Это была та самая помещица Ильина, которая распродала целую деревню ради одного модного платья.
– Толку-то от неё, – заметил следовавший за Ильиной управляющий. – В хозяйстве, Аида Акимовна, мужики надобны.
– Знамо[178]дело, – согласилась вдова, – токмо мне девка потребна – пятки чесать да постель греть в студёные ночи.
– Молода зело, – оглядел Варю управляющий. – При панском доме не жила, горничному делу не обучена.
– Ничего, вырастет, а по дому убираться наука нехитрая.
Помещица отошла к стоящему в сторонке хозяину и неожиданно указала на старшего Лозовича.
– Соседушка, в какую цену сей мужик?
– 360 рублей, – объявил Марьян Астафьевич.
– Что ж так дорого? – удивилась вдова.
– Долгами обременён. Да вы на товар посмотрите, он того стоит. С нынешнего года уж и за рекрутов по такой цене платят.
Помещица сокрушённо покачала головой.
– А девка малая почём? – между прочим, спросила она, словно и не интересовала её Варя.
– Девку за 100 рублей отдам.
– Эко заломил, – скривилась Ильина. – Уступите за 50.
– Не могу, ей-богу, не могу – долги.
– Сбросьте хоть сколько по-соседски.
– Берите за 90.
– 60 рублей.
– 80.
– 70.
– Ладно, – сдался Переверзев, – по рукам.
– По рукам, – обрадовалась помещица и обернулась к управляющему, который носил за ней ридикюль с косметикой, нюхательными солями, визитками и деньгами.
Но тут в помещение вошёл чёрный человек с каменным лицом и так глянул на вдову, что её тотчас начала бить икота.
– Ёк-споди! – икнула и перекрестилась она.
Плюнула через плечо и лишь потом сунула руку в сумочку за деньгами. Далее произошло невероятное – ридикюль ожил и, словно злобная собачонка, впился в руку Аиды Акимовны.
– Ай-яй-яй! – взвыла она в испуге и стала лихорадочно трясти кистью, пытаясь высвободить зажатые пальцы.
Но ридикюль держал мёртвой хваткой. К взывающей о помощи Ильиной бросился её управляющий на пару с Марьяном Астафьевичем.
– Ишь ты, – удивился управляющий. – Ридикюль-то из самого Парижу завезен. Право слово, и характер у него французский – горячий.
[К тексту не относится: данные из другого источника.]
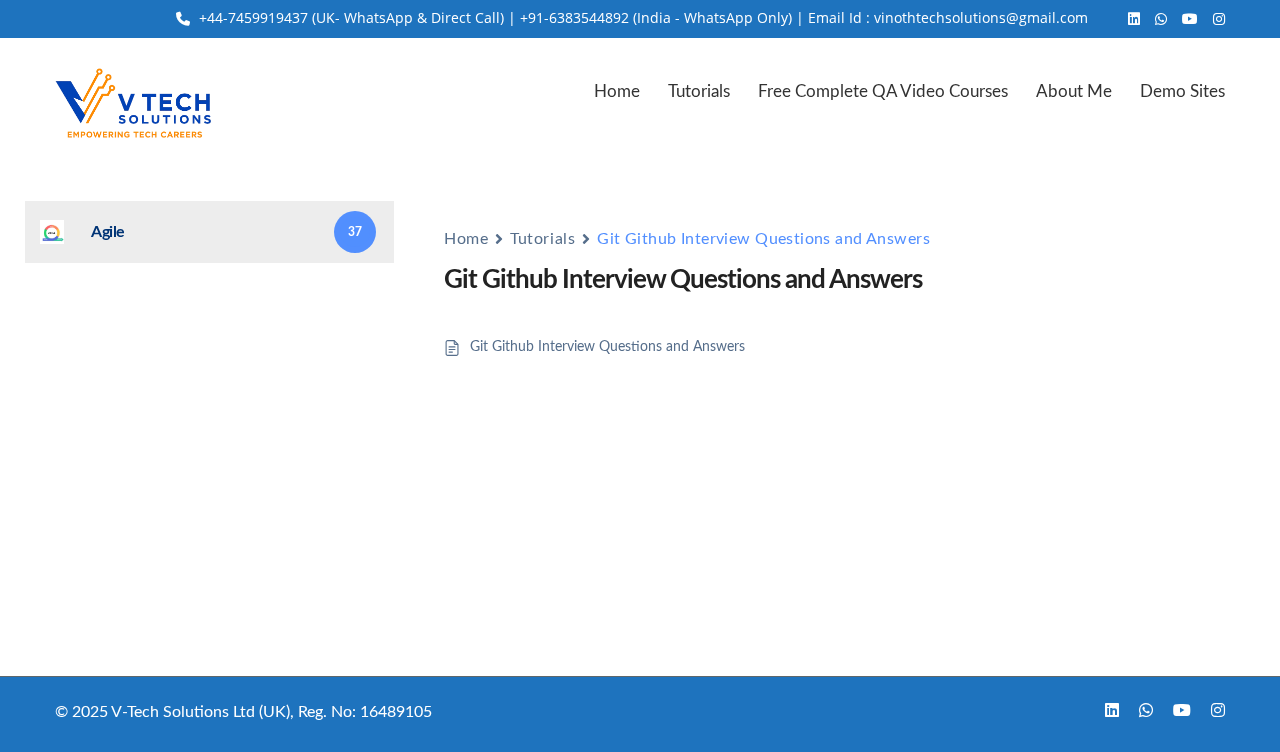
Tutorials (699, 91)
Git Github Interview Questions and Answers (607, 347)
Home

Подошли остальные покупатели.
– Знамо дело, тут имеется потайная пружина, – предположил кто-то, знакомый с механикой. – Надо человека с клещами позвать да разжать замок.
Тотчас явился приказчик купца Василевича с инструментом.
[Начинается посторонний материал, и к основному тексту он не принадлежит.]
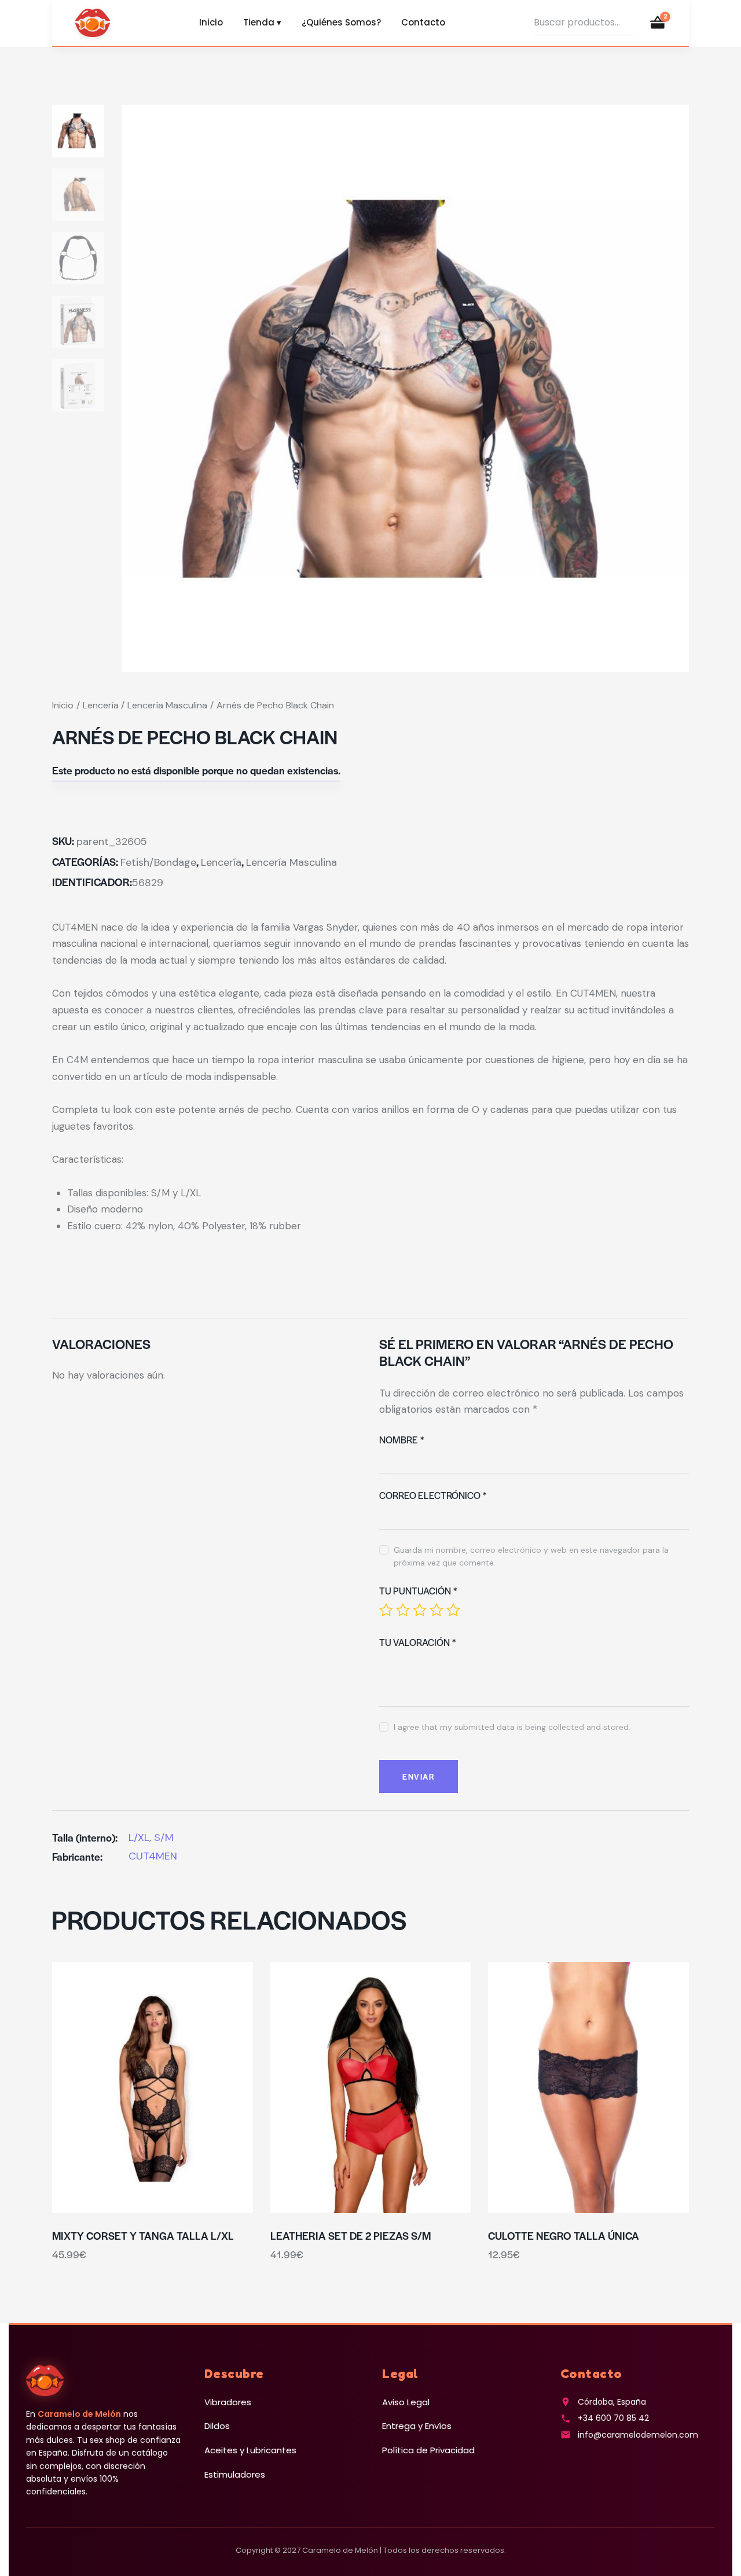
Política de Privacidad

Увидев это, мужчина в чёрном рединготе даже зубами скрипнул. Следом вдовья сумочка зарычала, словно собака.
– Забавный у вас ридикюль, – заметил Переверзев. – Тонкая работа, видно, и стоит немало.
Польщённая вдова загадочно улыбнулась. Между тем, ридикюль ухватили железными клещами, и он, наконец, открылся.
– Это что, – вновь заявил знакомый с механикой господин. – Вот в Китае имеется рукотворный соловей[179]из чистого золота. Так тот и поёт, и двигается, будто живой.
Потерев затёкшие пальцы, помещица Ильина достала деньги.
– Получите за девку, – отсчитала она семьдесят рублей.
Марьян Астафьевич протянул и тотчас отдёрнул руку. Да и было отчего – из высоченной причёски Аиды Акимовны неожиданно повалил густой дым. Помещение стало стремительно наполняться едкой вонью. Все в ужасе попятились. Только человек в чёрном рединготе не шелохнулся. Стоял, скрестив руки на груди, и не сводил пристального взгляда с пышной причёски помещицы. Ещё мгновение, и вместо дыма из горы уложенных волос вырвались языки пламени.